The decision was alluded to during Thursday's practice session in Allen Park, where the Lions are preparing for Sunday's contest at Minnesota. Kitna didn't practice for the third consecutive day as he recovers from an injured back. He underwent an MRI on Wednesday, but those results weren't made available.
Kitna missed the entire second half of last Sunday's 34-7 loss to Chicago. He admitted following the game that he had back spasms in the first quarter; after his back seized up at halftime, he was unable to perform.
"Well, we practiced Drew (Stanton) and Dan (Orlovsky) as if they were playing and we'll just see how it plays out by Saturday," said offensive coordinator Jim Colletto.

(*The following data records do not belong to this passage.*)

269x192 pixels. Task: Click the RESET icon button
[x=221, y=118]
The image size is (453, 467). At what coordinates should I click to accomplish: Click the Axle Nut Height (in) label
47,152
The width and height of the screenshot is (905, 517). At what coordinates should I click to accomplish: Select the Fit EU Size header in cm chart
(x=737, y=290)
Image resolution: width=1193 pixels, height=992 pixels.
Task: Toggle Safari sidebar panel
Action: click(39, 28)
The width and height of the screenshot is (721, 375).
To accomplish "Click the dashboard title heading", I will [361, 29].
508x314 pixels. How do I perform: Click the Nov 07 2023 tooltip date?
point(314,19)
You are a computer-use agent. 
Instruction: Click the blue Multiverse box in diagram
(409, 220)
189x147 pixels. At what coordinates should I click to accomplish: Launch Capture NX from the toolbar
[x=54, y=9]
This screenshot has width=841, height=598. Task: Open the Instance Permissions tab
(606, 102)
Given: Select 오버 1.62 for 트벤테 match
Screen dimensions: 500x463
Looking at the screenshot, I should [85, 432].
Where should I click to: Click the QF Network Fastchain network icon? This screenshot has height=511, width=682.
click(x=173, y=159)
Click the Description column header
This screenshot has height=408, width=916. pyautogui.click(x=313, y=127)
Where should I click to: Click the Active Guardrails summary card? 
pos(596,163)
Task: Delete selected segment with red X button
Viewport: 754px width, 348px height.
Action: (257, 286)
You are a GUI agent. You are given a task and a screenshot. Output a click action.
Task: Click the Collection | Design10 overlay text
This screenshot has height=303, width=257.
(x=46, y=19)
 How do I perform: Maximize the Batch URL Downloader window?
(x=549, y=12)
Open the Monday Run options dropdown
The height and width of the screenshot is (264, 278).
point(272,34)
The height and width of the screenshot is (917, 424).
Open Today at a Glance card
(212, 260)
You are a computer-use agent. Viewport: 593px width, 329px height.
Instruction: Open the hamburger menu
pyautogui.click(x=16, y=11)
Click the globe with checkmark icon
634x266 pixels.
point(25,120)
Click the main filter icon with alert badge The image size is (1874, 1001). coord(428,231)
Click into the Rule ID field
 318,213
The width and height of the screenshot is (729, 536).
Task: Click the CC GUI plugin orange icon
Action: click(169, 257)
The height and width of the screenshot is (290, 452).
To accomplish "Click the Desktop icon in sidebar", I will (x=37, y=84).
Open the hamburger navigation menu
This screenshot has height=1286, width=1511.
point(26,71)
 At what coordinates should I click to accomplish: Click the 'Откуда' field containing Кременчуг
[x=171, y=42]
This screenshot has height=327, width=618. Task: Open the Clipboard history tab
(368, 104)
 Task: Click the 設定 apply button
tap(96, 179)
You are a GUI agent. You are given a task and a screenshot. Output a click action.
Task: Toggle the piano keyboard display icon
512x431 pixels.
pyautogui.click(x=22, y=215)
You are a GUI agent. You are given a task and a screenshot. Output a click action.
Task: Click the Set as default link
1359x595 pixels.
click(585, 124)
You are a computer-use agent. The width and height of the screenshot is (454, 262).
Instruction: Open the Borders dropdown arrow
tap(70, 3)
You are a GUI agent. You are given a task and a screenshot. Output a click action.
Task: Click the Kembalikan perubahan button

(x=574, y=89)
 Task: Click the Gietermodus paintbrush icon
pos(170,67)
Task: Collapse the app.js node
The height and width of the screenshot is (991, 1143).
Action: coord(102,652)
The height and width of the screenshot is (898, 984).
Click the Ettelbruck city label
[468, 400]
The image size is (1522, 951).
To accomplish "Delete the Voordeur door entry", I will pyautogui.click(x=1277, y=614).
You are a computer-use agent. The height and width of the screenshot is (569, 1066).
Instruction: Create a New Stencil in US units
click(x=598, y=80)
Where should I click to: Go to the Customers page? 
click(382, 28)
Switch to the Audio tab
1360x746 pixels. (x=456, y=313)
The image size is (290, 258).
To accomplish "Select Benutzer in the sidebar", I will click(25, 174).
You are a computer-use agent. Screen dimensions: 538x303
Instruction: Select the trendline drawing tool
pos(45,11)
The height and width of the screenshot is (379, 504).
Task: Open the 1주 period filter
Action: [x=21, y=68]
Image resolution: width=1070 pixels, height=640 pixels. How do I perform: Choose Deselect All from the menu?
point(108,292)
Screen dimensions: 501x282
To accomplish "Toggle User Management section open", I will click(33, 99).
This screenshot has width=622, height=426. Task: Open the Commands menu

When asked about Kitna's progress, Colletto said Kitna was still sore, and the team would re-evaluate him during Sunday morning's workout -- but that the chance of Kitna actually starting was unlikely.
Asked if Kitna's experience would allow him to start with limited practice time, Colletto responded: "Well generally you could say that, but that's hard for football players, whatever level, if they miss a week of practice."
Orlovsky, meanwhile, has impressed the coaching staff not just with his grasp of the offense, but his ability to recover from lower-leg injuries suffered last week. In relief of Kitna, Orlovsky was 13 of 23 for 97 yards and one interception.
"He's doing good," said Colletto. "On Monday we thought he wouldn't play at all, and then he was out there practicing Wednesday and it doesn't even look like he got hurt."
Many in the local Detroit media have questioned whether or not second-year quarterback and former Michigan State standout Drew Stanton would garner the starting not. However, the split in repetitions is more due to Orlovsky's questionable health status than it is a competition. It will also help prepare Stanton to enter the game in the backup role.
Stanton is still learning the offense, and Colletto admitted that the playbook would have to be trimmed if Stanton was to play.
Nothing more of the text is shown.